PASSAGE PROVIDED
+---+

Analysis

Output files

Folder structure

Each simulation will create a number of output folders, as indicated on the tree below.

.
└── LIG_Pele
    ├── output
    └── results
        ├── top_poses
        ├── plots
        └── clusters

The output folder contains raw output files such as detailed metrics reports and trajectory snapshots for every step, whereas the results directory holds a more user-friendly, curated output comprising of three separate folders:

  • top_poses - top 100 lowest binding energy structures

  • plots - plots of multiple metrics selected by the user

  • clusters - lowest binding energy cluster representatives and clustering plots.

Detailed metrics

Additionally, the simulation will create a two CSV files with more detailed metrics:

  • results/data.csv contains a summary of all created poses together with their metrics and the clusters they belong to

  • results/clusters/info.csv provides detailed metric on each cluster, such as its population, mean RMSD, energy percentiles, etc.

Plots

The software will automatically create scatter plots for all metrics, however, if you want to enhance your analysis, you can check out our PELE Plotter script. See this tutorial to get more information.

Kernel density estimate plot

The KDE plots can aid the simulation analysis by visualising the distribution of ligand poses (similarly to a histogram) in respect to plotted metrics, such as distance between two atoms (atom_dist) or solvent exposed surface area (SASA). All you have to do is include the kde: true flag in your input.yaml. Additionally, you can influence the number of poses plotted using the kde_structs flag, where the default included 1000 best energy poses.

kde: true
kde_structs: 200

Example plot of ligand RMSD vs binding energy.

../_images/plotter_example1.png

Clusters

Once the ligand clustering is finished, this folder will contain PDB files with the representatives of each selected cluster (marked with a letter) as well as a CSV summary of metrics for all clusters, not only the selected one.

For each metrics there’s a box plot to provide the user with a quick, intuitive overview of the clusters.

../_images/clusters_boxplot.png

Moreover, the overall simulation metrics coloured by cluster are plotted to easily compare the performance of each cluster throughout the simulation.

../_images/cluster_scatter.png

+---+

EXERCISE INSTRUCTIONS
(1) According to the analysis page, what does the top_poses folder contain?
(2) Reproduce the analysis page word for word from "Additionally, the simulation" to "get more information.".

DATASET CONTENT
+---+

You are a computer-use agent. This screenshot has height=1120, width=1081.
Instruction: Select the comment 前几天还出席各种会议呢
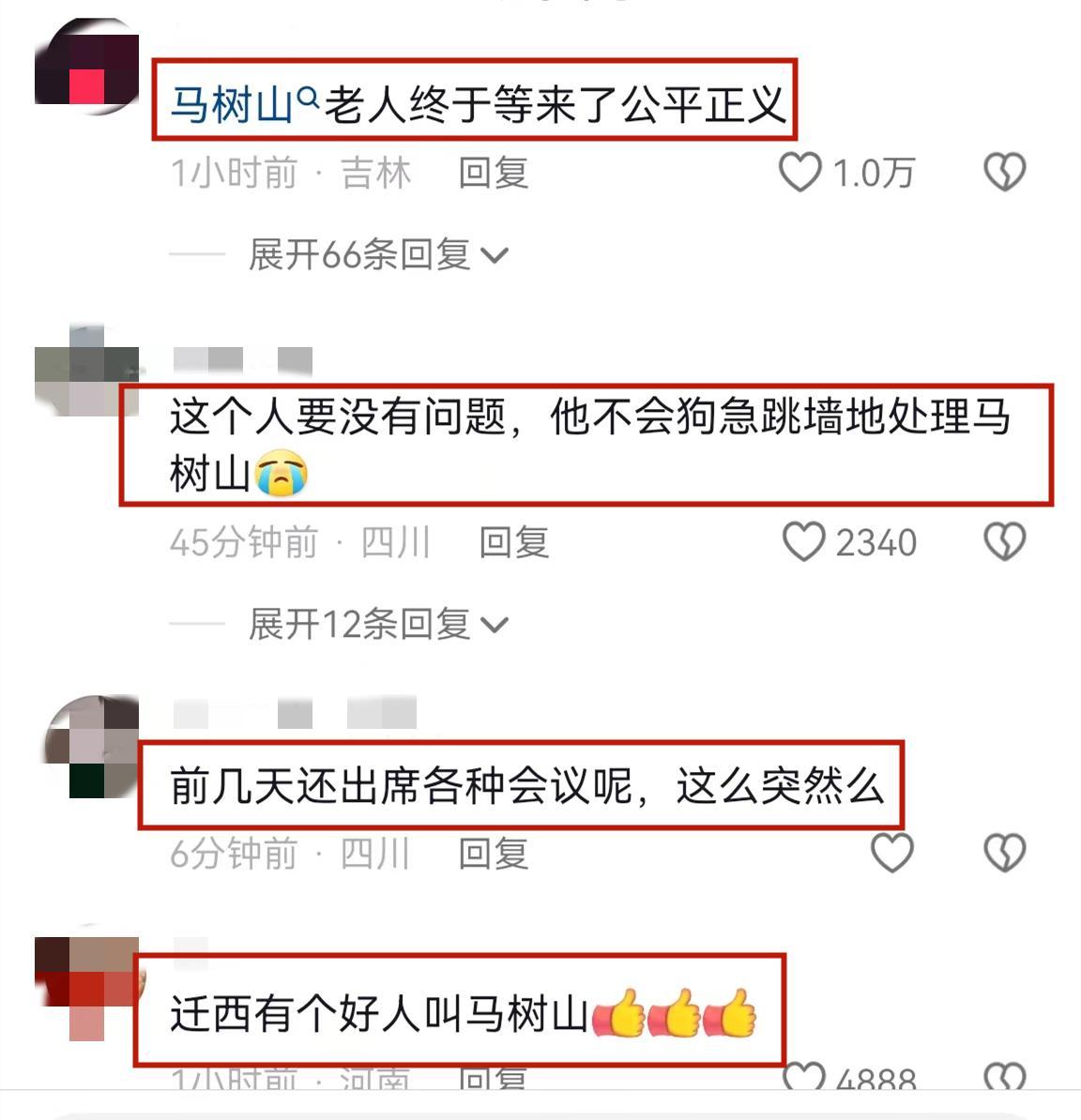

+---+

EXPECTED OUTPUTS
(1) The top 100 lowest binding energy structures.

(2)
Additionally, the simulation will create a two CSV files with more detailed metrics:

  • results/data.csv contains a summary of all created poses together with their metrics and the clusters they belong to

  • results/clusters/info.csv provides detailed metric on each cluster, such as its population, mean RMSD, energy percentiles, etc.

Plots

The software will automatically create scatter plots for all metrics, however, if you want to enhance your analysis, you can check out our PELE Plotter script. See this tutorial to get more information.